• [解くべき課題]:
A. 消去法の解説文では、消去法の実演に使う問題としてどの試験のどの問題が選ばれていますか。
B. 消去法の解説文を、最後の文に続けて書き進めてください。

• [本文抜粋]:
┌──
択一式の問題の解き方といえば、消去法が有名であり王道の解法です。

カレーは服が汚れるしうどんはガッツリ感が無いなあ。
……消去法でチャーハンにしよう!
消去法というのはあまりにも有名ですが、単なる「○×ゲーム」ではありません!
これまで消去法を何となく使っていた方は、当記事を機に是非とも消去法の本当の機能と使い方について考えてみることをオススメします。
消去法の使い方次第では、正答率を更に高めて学習効果をもアップさせることができます!
消去法の意味、「正解の個数が分かる択一式」が前提
消去法とは、複数の選択肢の中から正答を選ぶ際に、誤りの選択肢から排除していき、最終的に消去されず残った選択肢が正答だとする解き方のテクニックです。
ここで一つに絞れずとも、判断すべき選択肢の数を減らすことができるため、正解を選べる確率が確実に上昇します。
ここでのポイントは、「複数の選択肢の中から正答を選ぶ」という前提部分です。
つまり、「この選択肢の中に必ず正しい答えがある」ことが確実な問題である、ということが前提になります。

犯人は必ずこの中にいる!だから消去法で見つかる!

えっ?でもこの事件、見知らぬ第三者が密かに犯行に及んでそのまま誰にも気付かれずに立ち去った可能性もあるんじゃない?

……それを言っちゃあおしまいよ。
ですので、消去法は「特に正解の個数が決まっていない」正誤判定の問題などには使えません。
例えば、5つある問題のうち4問が×だと判断したところで、残りの1問が○か×かは全く絞れません。問題によっては全部×かも知れないですし、1つだけ○の可能性もありえます。
逆に言えば、「選ぶ個数の指定さえあれば」使えるということです。
例えば、『5つある選択肢から2つを選べ』という問題であれば、残りの3つを消去できれば正解に至れます。
あるいは、『誤りを一つ選べ』という問題であれば、逆に「これは正しい」と思う選択肢を消去していくことで、残った選択肢が消去法で誤りと分かります。
ただし、一般には「正しい選択肢を正しいと断定すること」は誤りを指摘するよりも難しいため、そうした問題では消去法の有効性は下がります。誤りの選択肢を探す方が得策です。
消去法の使い方を具体的に実演して解説

それでは、具体的に消去法を実演してみます。
具体例:センター試験の政治・経済で消去法解説・実演
以下は、センター試験2019年(平成31年)の政治・経済の第3問の問1です。この問題をチョイスしたのは、典型的でシンプルな択一式であるためです。

知識があれば一発で正答が分かるかも知れませんが、ここで本当に注目すべきは消去の仕方です。
その消去法、誤りの根拠・理由は何?

ではまず、一番簡単な②の選択肢はいかがでしょうか?
日本は、在日米軍の駐留経費を負担していない。

これは……×かな?

はい、×です。……ではなぜこの選択肢は×だと判断しましたか?

えっ?えーと……まあ、なんか払ってそうだし。

これ、思いやり予算の話と矛盾してるから×ですね!

正解です!
消去法において最も大切なことは、選択肢を消去するための根拠・理由を具体的に指摘することができるかという点です。
客観的・合理的に消去できる理由があるからこそ確実に選択肢を絞ることができるのです。
└──
• [提供データ]:
┌──
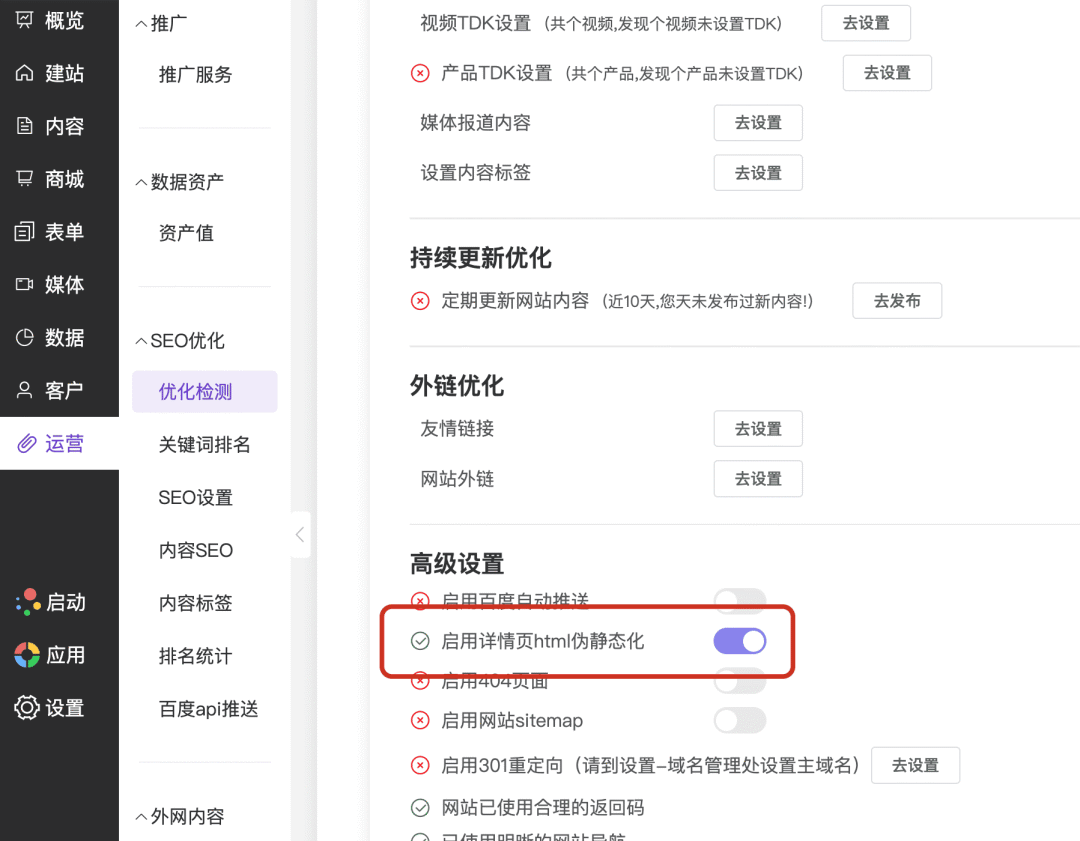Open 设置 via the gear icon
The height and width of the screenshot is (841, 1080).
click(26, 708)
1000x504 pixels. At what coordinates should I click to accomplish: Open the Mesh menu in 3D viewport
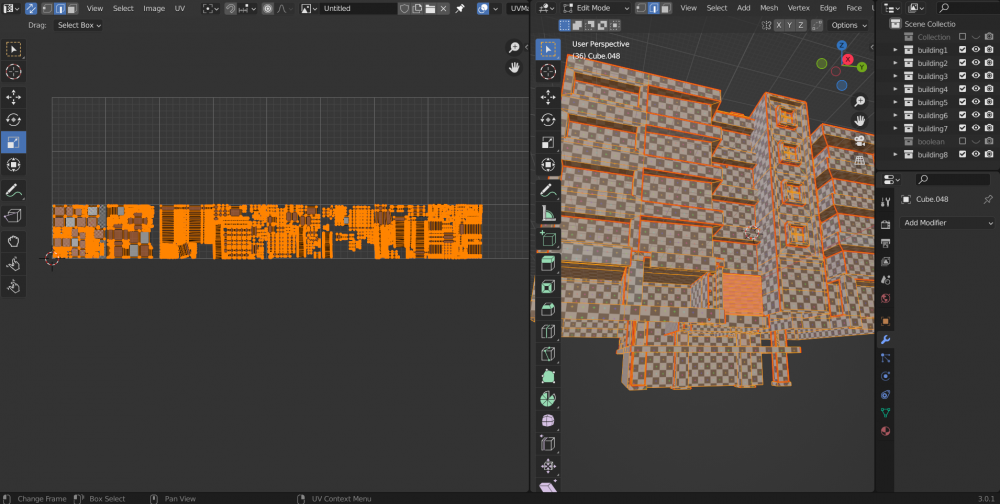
└──
• [課題の解答]:
A. センター試験2019年(平成31年)の政治・経済の第3問の問1です。

B.
逆に言えば、根拠を指摘できない消去法は勘に頼るのと変わらないということです。

では具体的に何をすべきかと言えば、誤りと思う箇所に線を引いて判断理由を軽くメモすれば良いということです。
ここで誤りの根拠を示せない選択肢は消去できません。
× 日本は、在日米軍の駐留経費を負担していない →思いやり予算!
文字でメモするまでもない選択肢でも、線だけは必ず引いておいた方が格段に分かりやすくなります。
消去法は丸かバツだけでなく、記号で比較して確率を高める

続いて分かりやすい③について見てみましょう。
国の一般会計予算に占める防衛関係費の割合は、2パーセントを下回っている。

これは『2パーセント』ってのがポイントですね。うーん……2%はちょっと低すぎなはずですが……具体的な数字は分からないです。

そういう時は、無理に○か×かで判断する必要はありませんよ。
そのような選択肢はクエスチョンマークを書いておきましょう。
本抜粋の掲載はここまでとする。